In this regard, the RPII carries out a rigorous and continuous testing programme to monitor environmental radiation and to ensure that the Institute and my Department are quickly aware of any change in environmental radiation levels in Ireland, and are able to provide the public with any necessary health warnings and protection advice. The testing programme combines round-the-clock measurements from the permanent monitoring network and a programme of sampling followed by laboratory testing. Measurements are taken from the air, the marine environment, food products and drinking water. Data from these monitors is continuously fed back to a central system at RPII and displayed on the RPII’s website:

Following the incident at the Fukushima site, my Department’s National Directorate for Fire and Emergency Management, in conjunction with the RPII, monitored the unfolding events in Japan. In the immediate aftermath of the incident, a national co-ordinating group, comprising the relevant Departments and agencies on the Emergency Response Co-ordination Committee, met a number of times to co-ordinate the response, inter alia, in the areas of food imports, general imports and travel advice.

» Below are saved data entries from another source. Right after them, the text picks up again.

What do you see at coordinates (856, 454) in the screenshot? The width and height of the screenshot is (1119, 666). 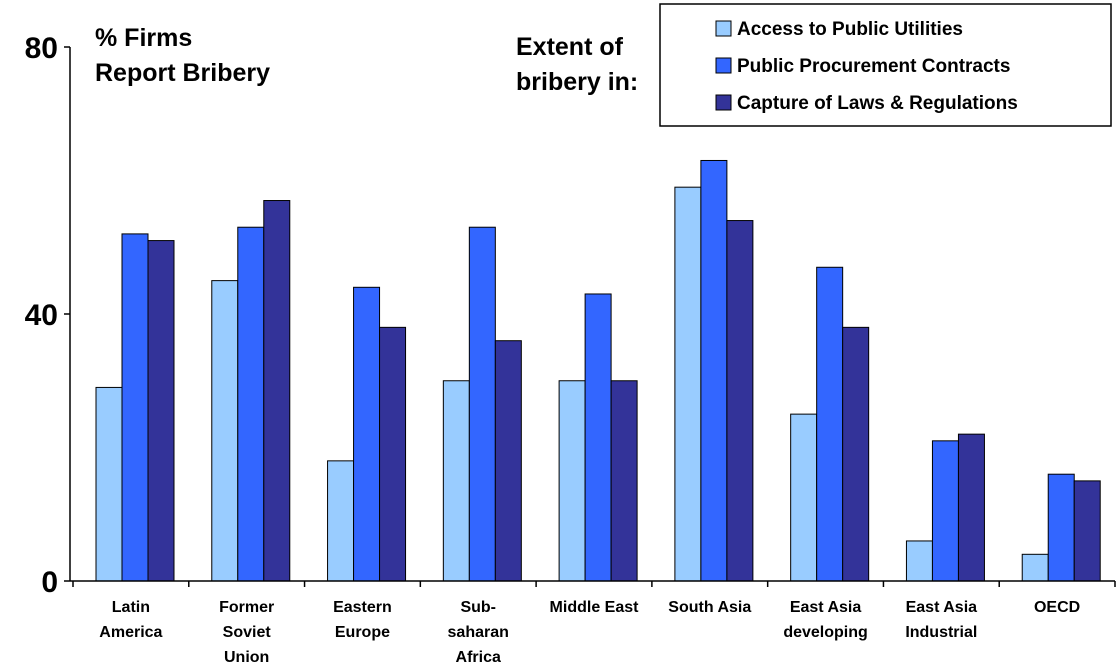 I see `bar-east-asia-developing-capture-of-laws-regulations` at bounding box center [856, 454].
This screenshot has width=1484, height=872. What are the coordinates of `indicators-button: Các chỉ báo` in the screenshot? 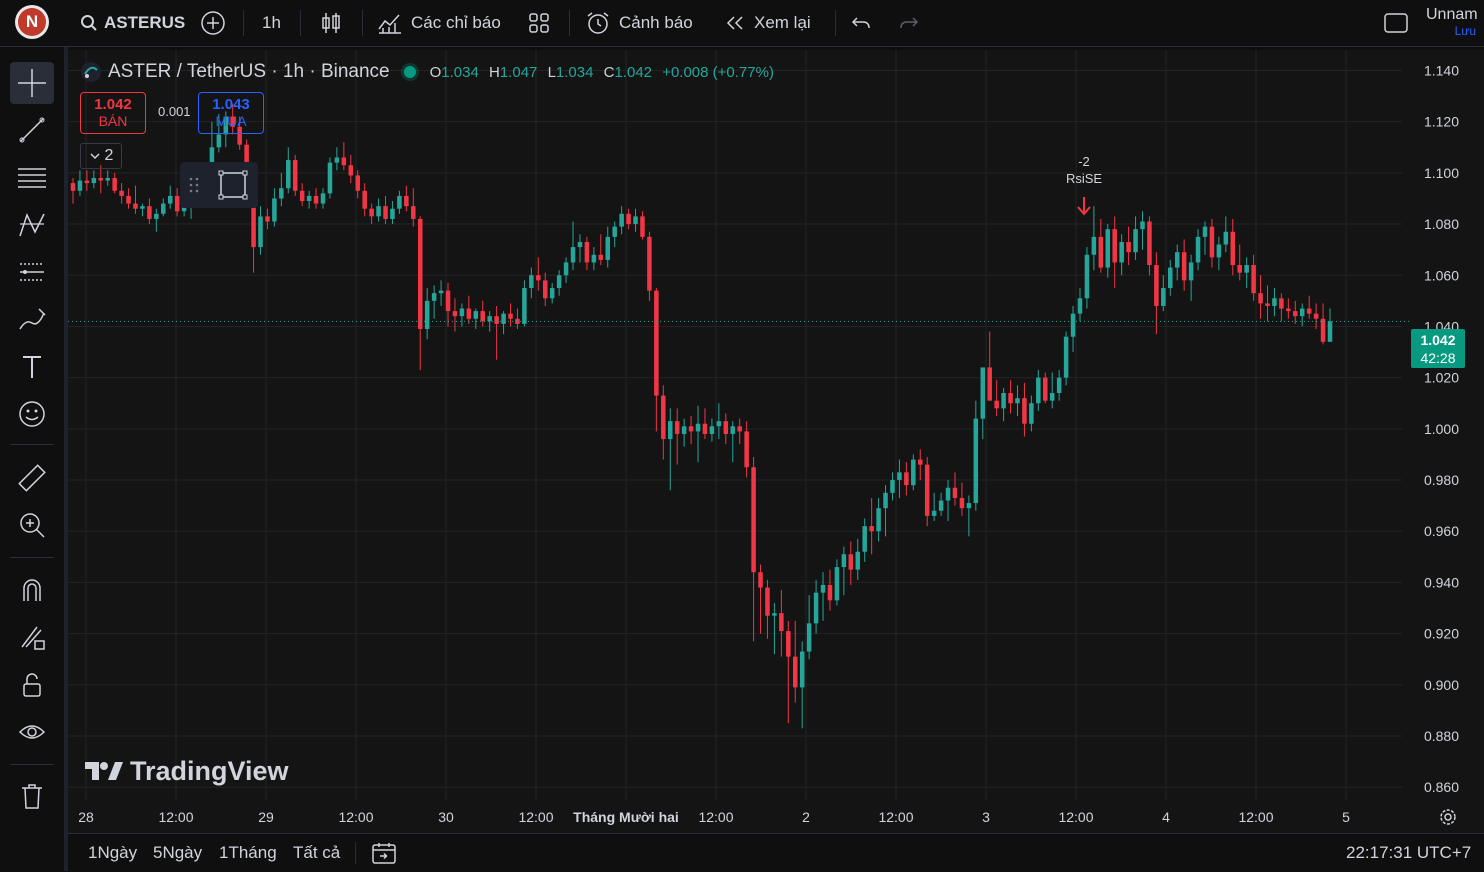 It's located at (439, 23).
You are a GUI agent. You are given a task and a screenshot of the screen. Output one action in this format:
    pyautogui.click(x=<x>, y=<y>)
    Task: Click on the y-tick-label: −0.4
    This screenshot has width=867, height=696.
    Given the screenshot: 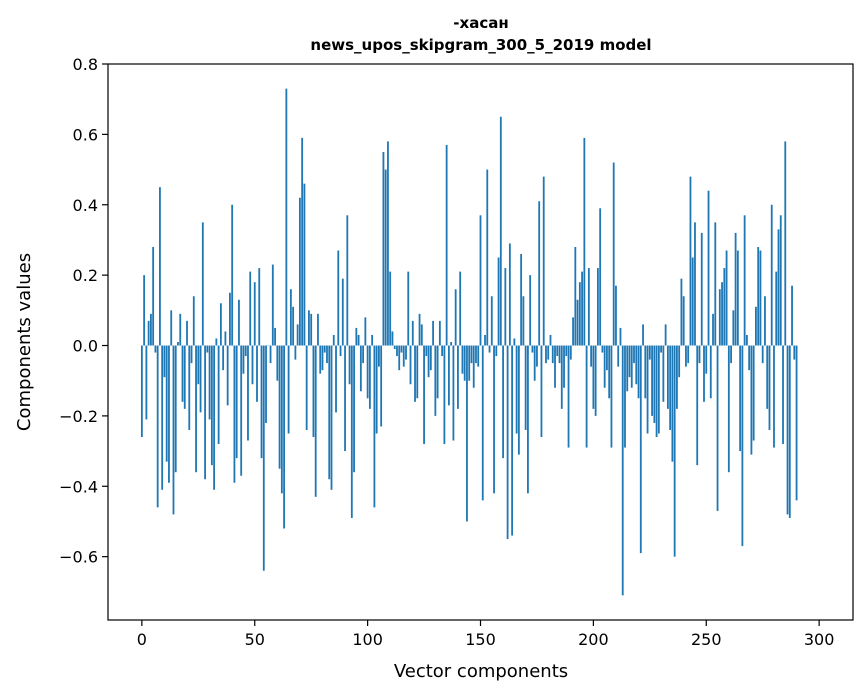 What is the action you would take?
    pyautogui.click(x=78, y=486)
    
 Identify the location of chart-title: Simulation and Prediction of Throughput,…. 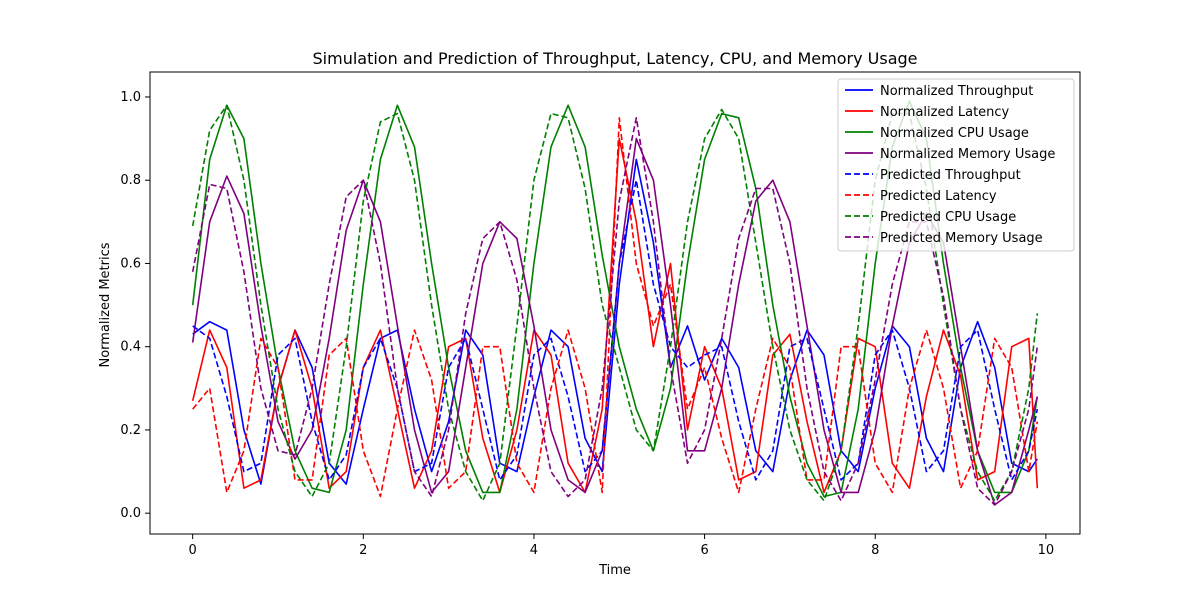
(616, 58).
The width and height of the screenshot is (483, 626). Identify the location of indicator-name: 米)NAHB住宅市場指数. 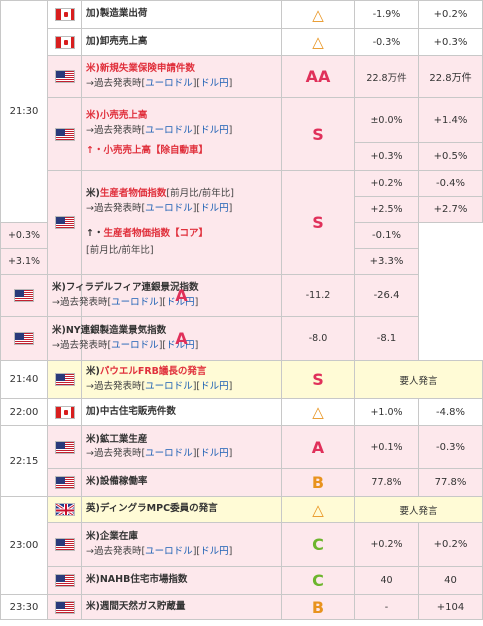
(182, 580).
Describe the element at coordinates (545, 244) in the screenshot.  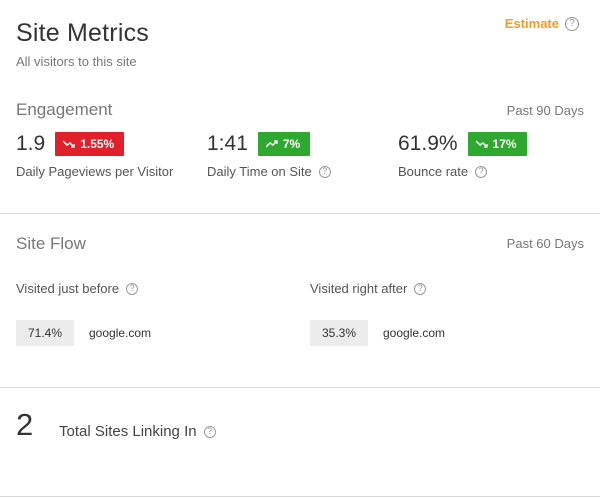
I see `site-flow-period: Past 60 Days` at that location.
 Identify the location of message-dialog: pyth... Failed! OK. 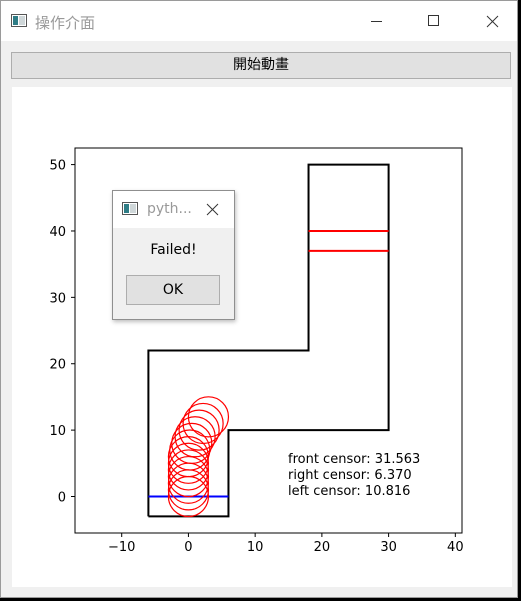
(174, 255).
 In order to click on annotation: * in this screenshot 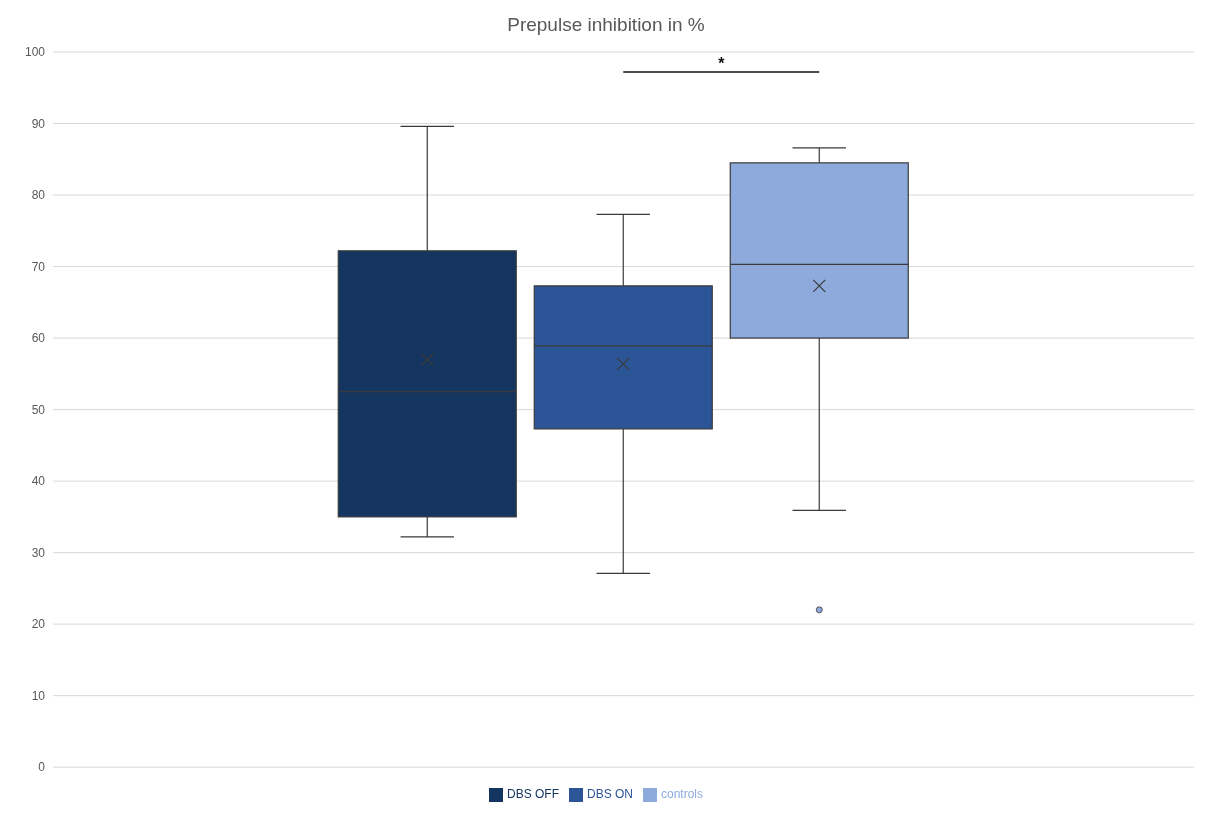, I will do `click(722, 64)`.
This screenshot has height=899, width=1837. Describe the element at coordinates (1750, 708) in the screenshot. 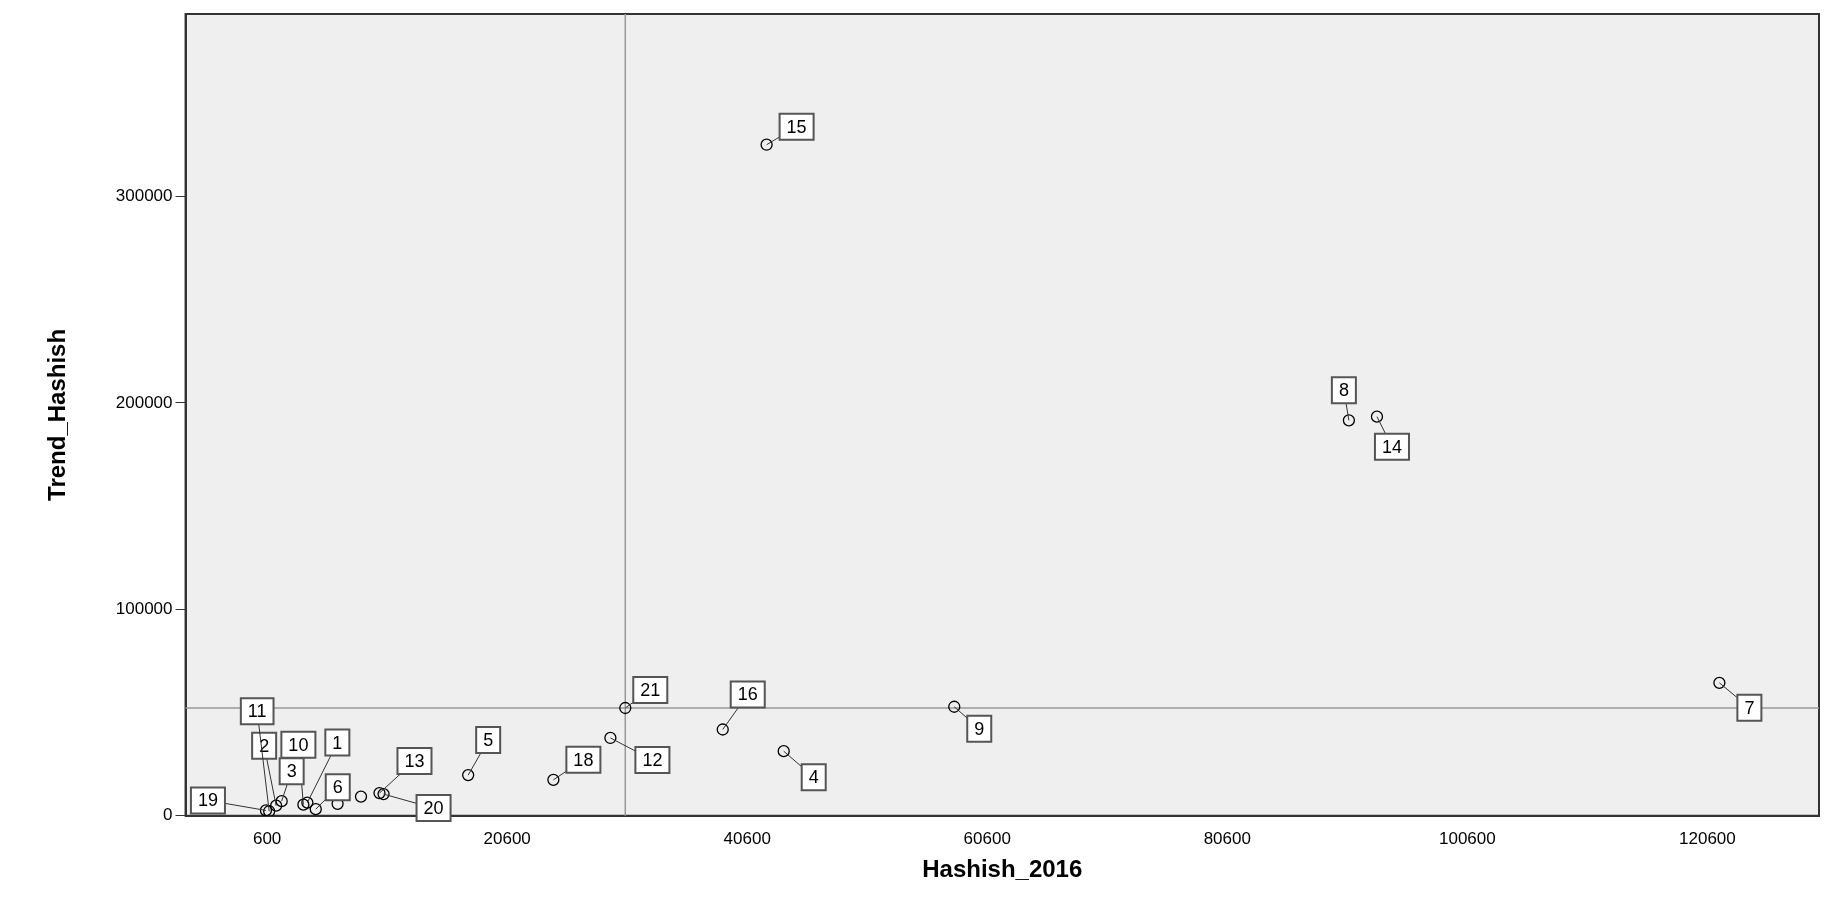

I see `annotation: 7` at that location.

Following the incident at Fukushima, the RPII detected trace amounts of radioactivity in samples taken during the period March to May 2011, but the amounts here were at levels so low as to be only detectable with highly sensitive radio-analytical instrumentation. As such, they were of no radiological significance in Ireland and accordingly, no protective measures were required. The levels detected were consistent with those measured elsewhere in Europe.

The RPII’s Assessment of the Impact on Ireland of the 2011 Fukushima Nuclear Accident, published in March 2012 and available on the RPII website, concluded that the accident provided a good test of Ireland’s capacity to respond effectively to a nuclear emergency. It demonstrated that a comprehensive monitoring network, capable of measuring even trace levels of radioactivity in the environment, is in place.

My Department participated fully in the international response to the Fukushima incident and used the opportunity afforded by the EU Decision on stress-testing nuclear power plants around Europe to push for the highest safety standards to be applied.